И тут само имя выплыло.
– Здравствуй, Флора.
Собака, завиляв хвостом, лизнула мокрую от дождя руку Елены Антоновны, потопталась и вернулась на своё место у печки.
– Кто там? – послышалось из боковой комнаты, в которой прежде был отцовский кабинет, но сейчас именно оттуда и доносился сильнее всего запах лекарств.
Это был голос матери, но такой глухой, надтреснутый и беспомощный, что Елена Антоновна вздрогнула, услышав его. Она поняла, что в записке неизвестного доктора всё было правдой: мать умирала. Ноги её вдруг подкосились, горло запульсировало, ей захотелось убежать, спрятаться куда-нибудь, не видеть всего этого, не вспоминать. Из бывшего отцовского кабинета вышла горничная, служившая у Вяземских еще в то время, когда Елена Антоновна была ребенком, приостановилась, загораживая своею спиной полутьму комнаты, внимательно, с осуждением оглядела гостью и слегка наклонила седую, узкую, как у змеи, голову с желтыми старыми глазами.

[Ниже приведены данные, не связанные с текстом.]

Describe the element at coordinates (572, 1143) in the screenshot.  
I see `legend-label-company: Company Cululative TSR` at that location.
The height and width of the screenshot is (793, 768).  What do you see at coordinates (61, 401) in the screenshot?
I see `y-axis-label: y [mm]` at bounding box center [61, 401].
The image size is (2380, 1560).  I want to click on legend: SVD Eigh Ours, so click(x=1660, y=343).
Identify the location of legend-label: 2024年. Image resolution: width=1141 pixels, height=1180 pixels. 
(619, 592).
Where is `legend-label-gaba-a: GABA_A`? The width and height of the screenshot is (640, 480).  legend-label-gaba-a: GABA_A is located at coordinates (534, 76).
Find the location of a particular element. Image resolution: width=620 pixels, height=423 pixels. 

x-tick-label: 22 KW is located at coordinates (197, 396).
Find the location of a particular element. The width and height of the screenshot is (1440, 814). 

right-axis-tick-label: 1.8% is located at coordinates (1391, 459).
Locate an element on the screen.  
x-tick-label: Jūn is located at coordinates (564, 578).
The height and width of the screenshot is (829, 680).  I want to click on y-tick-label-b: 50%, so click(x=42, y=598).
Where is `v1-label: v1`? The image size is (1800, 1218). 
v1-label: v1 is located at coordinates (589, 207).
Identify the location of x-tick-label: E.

– Пожалуйте, – скрипучим голосом выговорила она и посторонилась, пропуская Елену Антоновну.
Высохшая старуха, поджав под себя ноги, лежала на неудобной кушетке, которую в их доме называли прежде «таксой». Она испуганным, детски-беспомощным взглядом встретила Елену Антоновну и тут же заплакала, тоже как-то по-детски, громко и безудержно, как плачут от сильной физической боли. Елена Антоновна вопросительно прошептала:
– Мама?
Тогда старуха робко, словно боясь, что делает что-то неправильно, протянула к ней руку, на которой под вытертой тканью ночной сорочки просвечивала висящая между впалой подмышкой и внутренним сгибом локтя кожа.
– Думала, не увижу тебя, Лялечка, – пробормотала она сквозь плач. – Подойди. Дай я поглажу тебя по головочке. Красивая стала. Как папа покойный. Голубка моя.
Елена Антоновна села на корточки перед материнской кушеткой и спрятала лицо в её одеяле. От пледа, которым были укутаны ноги матери, шел кисловатый запах увядшего тела, запах болезни и старости, которого так боялась Елена Антоновна, но сейчас она не только не брезговала им, а напротив, всё сильнее, всё глубже вжималась в робкое материнское тепло и жадно впитывала в себя этот запах родной, самой близкой себе жизни.